Omnibus bills have played an unfortunately prominent role in Canadian politics, over the past few decades. In 2015, the Conservative government introduced bill C-51, a bill which “eviscerated privacy protections within the public sector”, according to Dr. Micheal Geist, a law professor at the University of Ottawa. In the end, thanks to the Security of Canada Information Sharing Act, a smaller bill within a larger bill, our national security agencies gained almost limitless powers to profile ordinary Canadians, with the stated reason being to identify “security threats”. This act has yet to be repealed by the current Liberal government, and showcases how damaging clauses can survive multiple governments, when hidden in omnibus bills.

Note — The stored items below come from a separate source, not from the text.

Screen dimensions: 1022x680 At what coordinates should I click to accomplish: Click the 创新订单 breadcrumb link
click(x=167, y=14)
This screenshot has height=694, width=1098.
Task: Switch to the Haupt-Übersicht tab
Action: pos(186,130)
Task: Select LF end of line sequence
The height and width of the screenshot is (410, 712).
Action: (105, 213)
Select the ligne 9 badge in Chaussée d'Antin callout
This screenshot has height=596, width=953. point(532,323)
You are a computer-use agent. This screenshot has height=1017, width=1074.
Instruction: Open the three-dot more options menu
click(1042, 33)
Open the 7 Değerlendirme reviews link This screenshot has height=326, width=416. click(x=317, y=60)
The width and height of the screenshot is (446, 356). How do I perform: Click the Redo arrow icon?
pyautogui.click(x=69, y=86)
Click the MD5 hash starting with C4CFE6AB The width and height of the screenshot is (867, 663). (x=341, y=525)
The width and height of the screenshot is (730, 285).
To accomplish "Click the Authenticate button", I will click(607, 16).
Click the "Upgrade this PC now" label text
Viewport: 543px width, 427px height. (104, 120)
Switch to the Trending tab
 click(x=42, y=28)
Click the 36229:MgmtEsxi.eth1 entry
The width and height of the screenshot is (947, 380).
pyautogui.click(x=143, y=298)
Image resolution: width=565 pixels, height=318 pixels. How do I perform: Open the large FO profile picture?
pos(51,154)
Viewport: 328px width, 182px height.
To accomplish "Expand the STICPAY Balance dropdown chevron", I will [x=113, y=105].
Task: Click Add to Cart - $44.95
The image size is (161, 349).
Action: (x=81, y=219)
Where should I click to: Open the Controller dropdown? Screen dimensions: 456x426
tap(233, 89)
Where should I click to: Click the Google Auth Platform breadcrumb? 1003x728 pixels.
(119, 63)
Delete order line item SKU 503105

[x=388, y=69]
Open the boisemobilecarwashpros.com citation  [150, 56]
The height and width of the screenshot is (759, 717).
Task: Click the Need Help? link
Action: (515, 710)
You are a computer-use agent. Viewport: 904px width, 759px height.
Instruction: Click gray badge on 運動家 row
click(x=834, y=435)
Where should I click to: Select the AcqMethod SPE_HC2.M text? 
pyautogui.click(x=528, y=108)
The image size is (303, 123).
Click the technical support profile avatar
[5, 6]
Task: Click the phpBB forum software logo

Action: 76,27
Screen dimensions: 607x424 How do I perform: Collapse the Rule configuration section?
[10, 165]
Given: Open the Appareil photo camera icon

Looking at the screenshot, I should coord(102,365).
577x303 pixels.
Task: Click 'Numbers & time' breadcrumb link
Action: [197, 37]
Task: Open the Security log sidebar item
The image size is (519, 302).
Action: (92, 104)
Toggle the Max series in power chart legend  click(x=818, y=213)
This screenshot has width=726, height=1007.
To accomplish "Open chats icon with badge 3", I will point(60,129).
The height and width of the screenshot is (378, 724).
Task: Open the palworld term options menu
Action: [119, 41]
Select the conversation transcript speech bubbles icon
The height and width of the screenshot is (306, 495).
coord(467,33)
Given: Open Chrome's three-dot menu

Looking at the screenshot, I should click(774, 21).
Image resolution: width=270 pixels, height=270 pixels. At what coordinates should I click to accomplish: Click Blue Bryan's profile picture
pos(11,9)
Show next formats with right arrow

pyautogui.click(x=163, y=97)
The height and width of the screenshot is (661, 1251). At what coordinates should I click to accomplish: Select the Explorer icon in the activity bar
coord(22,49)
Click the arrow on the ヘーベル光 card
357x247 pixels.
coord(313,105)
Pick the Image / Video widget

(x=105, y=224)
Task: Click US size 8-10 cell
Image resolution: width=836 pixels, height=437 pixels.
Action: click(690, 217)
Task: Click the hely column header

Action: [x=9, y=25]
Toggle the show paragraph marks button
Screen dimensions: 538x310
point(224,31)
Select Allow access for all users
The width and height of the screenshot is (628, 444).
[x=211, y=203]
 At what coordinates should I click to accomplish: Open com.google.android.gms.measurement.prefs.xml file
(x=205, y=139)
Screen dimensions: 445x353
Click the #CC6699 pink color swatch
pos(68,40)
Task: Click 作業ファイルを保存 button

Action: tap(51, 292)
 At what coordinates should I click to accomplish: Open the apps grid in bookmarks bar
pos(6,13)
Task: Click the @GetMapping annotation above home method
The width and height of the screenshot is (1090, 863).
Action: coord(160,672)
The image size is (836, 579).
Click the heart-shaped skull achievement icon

Yet, omnibus bills can play a positive role in the advancement of Canadian society, when used by a government with positive intent. Take the Omnibus Criminal Reform Bill in 1969, which was introduced by the Liberal government of the day. The 126 page long omnibus bill contained a whopping 120 clauses. It legalized abortion and contraception, while regulating lotteries, gun possession, drinking and driving offences, harassing phone calls, misleading advertising and cruelty to animals. The bill’s legacy is still felt to this day as “changing the laws was an important milestone in queer rights”, according to NDP MP Libby Davies (in an interview with the Digital Journal).
As a result of the scheming of political elites and devious multinational corporations, anger has risen among the proletariat of the world, as they have swept fake populists and nationalists into office. These leaders have quickly and unsurprisingly betrayed their supporters, and began to act in the interests of the 1% who funded their campaigns. They have goals in mind and do not care for the sanctity of the democratic process. They take advantage of these omnibus bills to siphon money out of the public coffers and into the hands of the elites. Through giving their funders government contracts and displaying extreme nepotism, they attempt to prevent the people from ever escaping their clutches, while profiting off of every single second of the public’s misery.
When politicians like Donald Trump come into power, they gain control thanks only to the misdeeds of the political class who fuel the necessary anger among the populous, to continuously protect their privileged positions of power.